Howard Vernon was born Mario Lippert on July 15, 1914 in Baden, Switzerland to a Swiss father and an American mother and was fluent in German, English, and French. Originally a stage and radio actor, he worked primarily in France and became a well-known supporting actor after 1945 by playing villainous Nazi officers in French films. Jean-Pierre Melville's “Le Silence de la mer” (1949), in which he played a gentle anti-Nazi German officer, made him somewhat famous, but, in part due to his looks and Swiss accent, he was subsequently relegated to playing gangsters and heavies.
In the 1960s, he became a favorite actor of Spanish horror director Jesús Franco and began starring in many low-budget horror movies produced in Spain and France, often portraying the mad doctor "Dr.

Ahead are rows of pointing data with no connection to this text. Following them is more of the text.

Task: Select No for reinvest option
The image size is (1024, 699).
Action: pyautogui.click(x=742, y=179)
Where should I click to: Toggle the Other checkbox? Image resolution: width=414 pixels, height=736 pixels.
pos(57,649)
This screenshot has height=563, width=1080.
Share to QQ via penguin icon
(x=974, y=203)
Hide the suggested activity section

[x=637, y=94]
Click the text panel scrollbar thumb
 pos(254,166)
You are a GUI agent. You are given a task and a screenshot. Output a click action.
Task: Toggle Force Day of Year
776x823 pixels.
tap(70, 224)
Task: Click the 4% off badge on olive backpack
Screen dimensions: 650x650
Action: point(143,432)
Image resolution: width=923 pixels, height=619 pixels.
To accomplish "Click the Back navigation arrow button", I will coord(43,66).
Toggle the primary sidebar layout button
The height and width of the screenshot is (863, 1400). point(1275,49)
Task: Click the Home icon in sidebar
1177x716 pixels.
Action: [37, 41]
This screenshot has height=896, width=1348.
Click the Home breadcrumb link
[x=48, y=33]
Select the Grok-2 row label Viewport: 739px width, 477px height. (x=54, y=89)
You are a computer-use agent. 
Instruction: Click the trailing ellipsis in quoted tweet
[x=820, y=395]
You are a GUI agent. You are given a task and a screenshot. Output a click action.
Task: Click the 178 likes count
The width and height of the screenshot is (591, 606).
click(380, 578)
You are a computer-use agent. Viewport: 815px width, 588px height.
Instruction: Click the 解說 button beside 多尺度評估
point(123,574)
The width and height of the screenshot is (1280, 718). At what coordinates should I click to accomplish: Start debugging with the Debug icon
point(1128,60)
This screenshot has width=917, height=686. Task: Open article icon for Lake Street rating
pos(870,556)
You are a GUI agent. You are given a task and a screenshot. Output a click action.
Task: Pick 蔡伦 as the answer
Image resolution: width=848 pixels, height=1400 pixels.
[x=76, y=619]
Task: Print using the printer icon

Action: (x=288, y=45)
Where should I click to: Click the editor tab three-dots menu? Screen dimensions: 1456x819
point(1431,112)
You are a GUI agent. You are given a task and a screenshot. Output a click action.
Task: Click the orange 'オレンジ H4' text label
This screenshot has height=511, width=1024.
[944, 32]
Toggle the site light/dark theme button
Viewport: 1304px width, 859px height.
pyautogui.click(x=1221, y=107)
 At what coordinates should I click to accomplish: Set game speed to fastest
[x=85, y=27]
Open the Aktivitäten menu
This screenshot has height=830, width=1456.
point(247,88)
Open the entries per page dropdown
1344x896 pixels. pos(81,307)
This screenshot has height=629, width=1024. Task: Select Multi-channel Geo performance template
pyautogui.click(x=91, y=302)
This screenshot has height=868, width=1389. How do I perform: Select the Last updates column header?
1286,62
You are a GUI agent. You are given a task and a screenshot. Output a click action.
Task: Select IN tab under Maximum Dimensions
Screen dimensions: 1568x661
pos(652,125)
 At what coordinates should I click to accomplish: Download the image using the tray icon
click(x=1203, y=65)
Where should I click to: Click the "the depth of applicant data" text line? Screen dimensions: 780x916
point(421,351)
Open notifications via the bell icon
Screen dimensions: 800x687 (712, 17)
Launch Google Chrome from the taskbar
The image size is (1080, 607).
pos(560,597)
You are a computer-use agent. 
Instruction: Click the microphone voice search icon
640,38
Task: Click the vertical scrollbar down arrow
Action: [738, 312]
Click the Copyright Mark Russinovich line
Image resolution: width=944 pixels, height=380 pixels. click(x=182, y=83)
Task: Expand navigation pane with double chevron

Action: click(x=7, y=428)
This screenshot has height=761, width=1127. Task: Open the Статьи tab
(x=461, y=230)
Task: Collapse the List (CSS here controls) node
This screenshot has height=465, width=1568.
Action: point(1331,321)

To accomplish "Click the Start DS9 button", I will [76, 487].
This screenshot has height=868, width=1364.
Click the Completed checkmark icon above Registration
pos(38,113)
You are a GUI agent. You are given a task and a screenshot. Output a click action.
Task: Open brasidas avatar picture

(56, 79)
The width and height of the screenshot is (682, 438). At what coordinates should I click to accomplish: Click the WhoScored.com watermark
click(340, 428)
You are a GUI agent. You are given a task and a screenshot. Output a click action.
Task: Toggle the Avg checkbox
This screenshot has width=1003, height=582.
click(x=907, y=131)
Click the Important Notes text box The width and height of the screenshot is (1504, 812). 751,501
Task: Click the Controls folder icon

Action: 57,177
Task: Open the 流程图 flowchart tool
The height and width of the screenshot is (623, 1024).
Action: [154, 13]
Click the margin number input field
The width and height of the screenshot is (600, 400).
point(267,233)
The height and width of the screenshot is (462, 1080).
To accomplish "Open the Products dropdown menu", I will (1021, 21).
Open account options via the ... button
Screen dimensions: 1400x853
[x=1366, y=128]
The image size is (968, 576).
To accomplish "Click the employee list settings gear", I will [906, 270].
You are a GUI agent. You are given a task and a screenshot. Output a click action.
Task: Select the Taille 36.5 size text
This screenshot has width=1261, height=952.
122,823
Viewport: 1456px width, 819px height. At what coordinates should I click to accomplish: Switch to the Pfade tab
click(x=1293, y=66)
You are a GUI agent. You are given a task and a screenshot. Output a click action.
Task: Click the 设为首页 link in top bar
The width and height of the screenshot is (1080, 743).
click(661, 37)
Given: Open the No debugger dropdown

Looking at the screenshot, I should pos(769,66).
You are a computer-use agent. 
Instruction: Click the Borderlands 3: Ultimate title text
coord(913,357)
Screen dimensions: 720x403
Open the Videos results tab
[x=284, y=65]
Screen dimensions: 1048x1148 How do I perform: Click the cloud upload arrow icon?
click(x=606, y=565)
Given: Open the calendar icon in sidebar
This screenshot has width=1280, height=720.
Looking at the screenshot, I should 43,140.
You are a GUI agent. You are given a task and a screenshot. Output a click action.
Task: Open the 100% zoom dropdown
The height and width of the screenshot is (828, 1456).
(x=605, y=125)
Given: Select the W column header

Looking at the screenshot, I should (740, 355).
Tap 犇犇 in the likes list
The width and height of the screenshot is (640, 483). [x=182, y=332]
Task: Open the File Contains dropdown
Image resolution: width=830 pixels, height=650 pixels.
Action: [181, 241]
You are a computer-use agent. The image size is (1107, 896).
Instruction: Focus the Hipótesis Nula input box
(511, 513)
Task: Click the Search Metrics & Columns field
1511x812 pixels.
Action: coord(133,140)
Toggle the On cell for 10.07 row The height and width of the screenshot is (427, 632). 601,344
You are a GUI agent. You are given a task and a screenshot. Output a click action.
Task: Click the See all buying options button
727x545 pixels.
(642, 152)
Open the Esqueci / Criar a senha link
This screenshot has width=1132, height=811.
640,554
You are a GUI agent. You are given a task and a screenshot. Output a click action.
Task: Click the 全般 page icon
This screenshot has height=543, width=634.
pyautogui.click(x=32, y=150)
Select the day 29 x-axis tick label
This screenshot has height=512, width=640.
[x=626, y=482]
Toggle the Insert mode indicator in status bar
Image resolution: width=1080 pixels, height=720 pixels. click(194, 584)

Orloff". He continued to make increasingly small appearances in high-profile movies while often getting top billing in many Grade-Z horror films. Horror fans consider his three greatest horror film roles to be “The Awful Dr. Orloff” (1961) which introduced Franco's famed mad doctor character, “Dracula vs Frankenstein” (1971) in which he played Count Dracula and “The Curse of Frankenstein” (1972) in which he played the insanely evil Count Cagliostro.
Vernon appeared in two Euro-westerns: “Welcome Padre Murray” (1964) and “The Mark of Zorro” (1974).
Vernon died in Paris, France on July 25, 1996.
Today we remember Howard Vernon on what would have been his 100th birthday.